I fixed the mistake but only partially. To some degree the damage had been done. I learned a lot about equity that day. My mistake was particularly problematic because my callous treatment of King’s words created extra emotional and intellectual labor for my student. He had to sit through the rest of my lecture, force himself to concentrate or miss valuable information for the upcoming exam. He had to go through the effort of formulating a response, a way of approaching me that would balance his concerns against my authority as the teacher. He had to decide whether it was worth the effort to call me in. He had to figure out whether this was a battle worth fighting, whether he should put himself at risk, not knowing the consequences of speaking up. While his classmates were taking notes, following along with the lecture, he was having to learn through anxiety, anxiety that I created by my thoughtlessness. I failed to make the space that day equitable even though I had done everything right with the course content by presenting a lecture on a Pequot civil rights activist in early America.

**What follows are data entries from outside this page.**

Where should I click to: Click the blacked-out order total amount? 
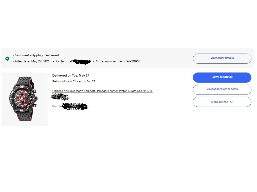(82, 62)
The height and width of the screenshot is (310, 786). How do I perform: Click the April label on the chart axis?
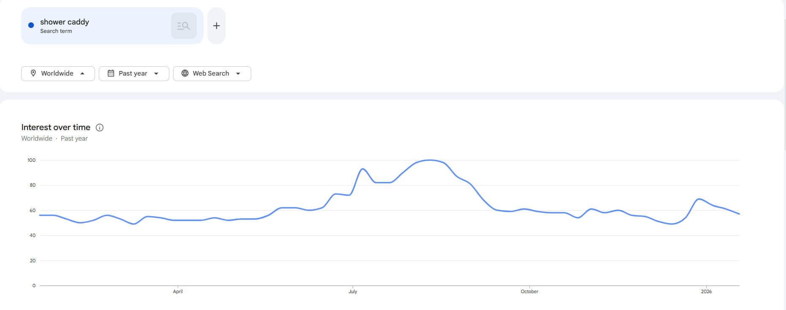coord(178,291)
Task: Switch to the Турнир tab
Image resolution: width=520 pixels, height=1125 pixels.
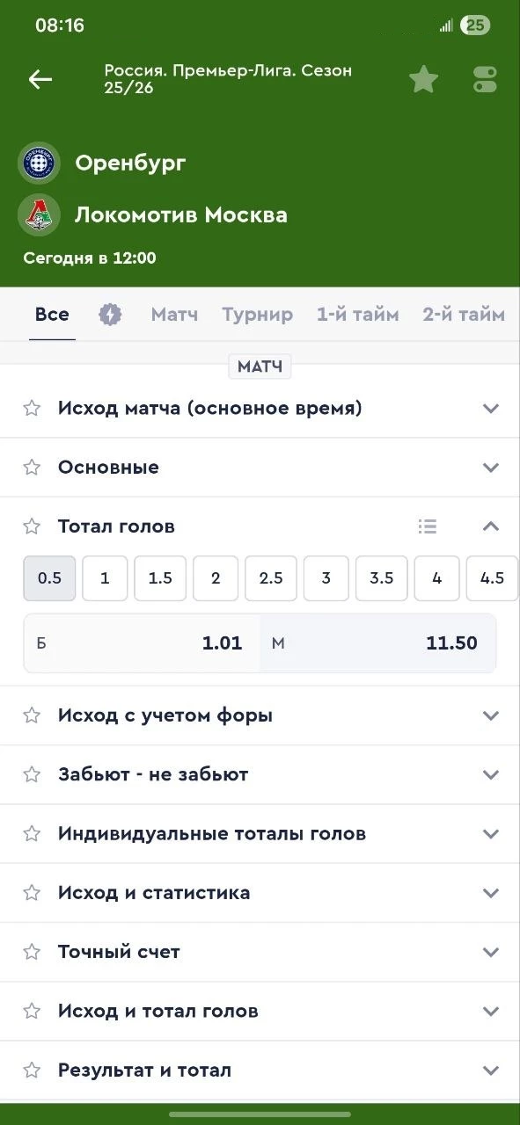Action: click(x=257, y=313)
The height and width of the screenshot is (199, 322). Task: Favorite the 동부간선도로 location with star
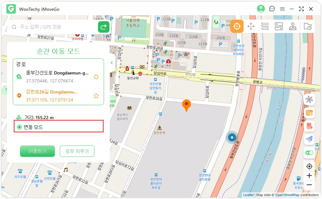[x=96, y=77]

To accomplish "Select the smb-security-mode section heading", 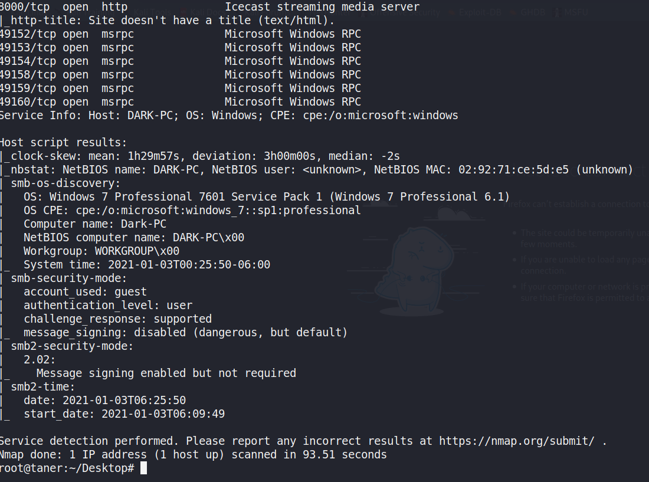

I still cringe when I think about that incident, which was a valuable lesson about what not to say during tense moments in the classroom.
A couple things I learned about teaching and diversity. The first is that we will make mistakes discussing race in our classrooms. We will get it wrong when engaging our students, whether it’s those who share our subject position or not. So there’s no need to avoid doing this work because we fear we won’t be perfect. I can confirm that you won’t be.
The idea, though, is never to teach to avoid mistakes. The idea is to own those mistakes, engage students with sincerity, and when you know better, do better.
The second observation is that the most important thing we can do in our efforts to teach an anti-racist approach is to establish a strong rapport with our students first thing in the semester. It is mandatory that we create relationships so that when awkward, tense, problematic moments happen, students feel like they are in a space where they can openly communicate about the awkwardness, tension, or problems. Sometimes that communication can be a calling out or a calling in.